Despesas irregulares ajudam a reprovar contas de prefeitos

O Tribunal de Contas da Paraíba emitiu parecer contrário à aprovação das contas de 2009 do prefeito de Soledade, José Ivanildo Barros Gouveia, a quem imputou o débito de R$ 253.889,92, em decorrência de despesas não comprovadas com a oscip Prodem. A ele ainda foi aplicada multa de R$ 4,5 mil, conforme proposta do auditor Antonio Cláudio Silva Santos, relator do processo. Ainda cabe recurso dessa decisão.

Despesas, também, não comprovadas resultaram na desaprovação das contas de 2010, na aplicação da multa de R$ 7,8 mil e na imputação do débito de R$ 199.704,00 ao prefeito de Ouro Velho Inácio Amaro dos Santos Filho, nos termos do voto do relator Arthur Cunha Lima do qual também cabe recurso.

Ainda foram identificadas despesas irregulares nas contas de 2010 da Câmara Municipal de Coremas desaprovadas pelo TCE com imputação (recorrível) do débito de R$ 22.479,00 ao vereador-presidente Francisco Mamede, como entendeu o relator Fábio Nogueira.
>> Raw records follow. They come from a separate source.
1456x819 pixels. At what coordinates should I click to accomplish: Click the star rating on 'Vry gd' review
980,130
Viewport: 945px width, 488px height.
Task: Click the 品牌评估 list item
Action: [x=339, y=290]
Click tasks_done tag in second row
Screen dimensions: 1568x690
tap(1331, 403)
Tiveram as contas de 2010 aprovadas pelo TCE os prefeitos de Araçagi (Onildo Câmara Filho), Serra da Raiz (Luiz Gonzaga Bezerra Duarte) e São Bento (Jaci Severino de Souza). Também, as Câmaras Municipais de Curral de Cima, Monte Horebe, Desterro, Tavares, Serra Branca e Serra da Raiz, nos três primeiros casos com ressalvas. Outras duas Câmaras cujas contas obtiveram aprovação foram as de Pilões e Parari, referentes, em ambos os casos, ao exercício de 2011.

Iniciada às 9 horas sob a presidência do conselheiro Fernando Catão, a sessão plenária do TCE teve as participações, ainda, dos conselheiros Arnóbio Viana, Umberto Porto e André Carlo Torres Pontes. O Ministério Público de Contas esteve representado pela procuradora Elvira Samara Pereira de Oliveira.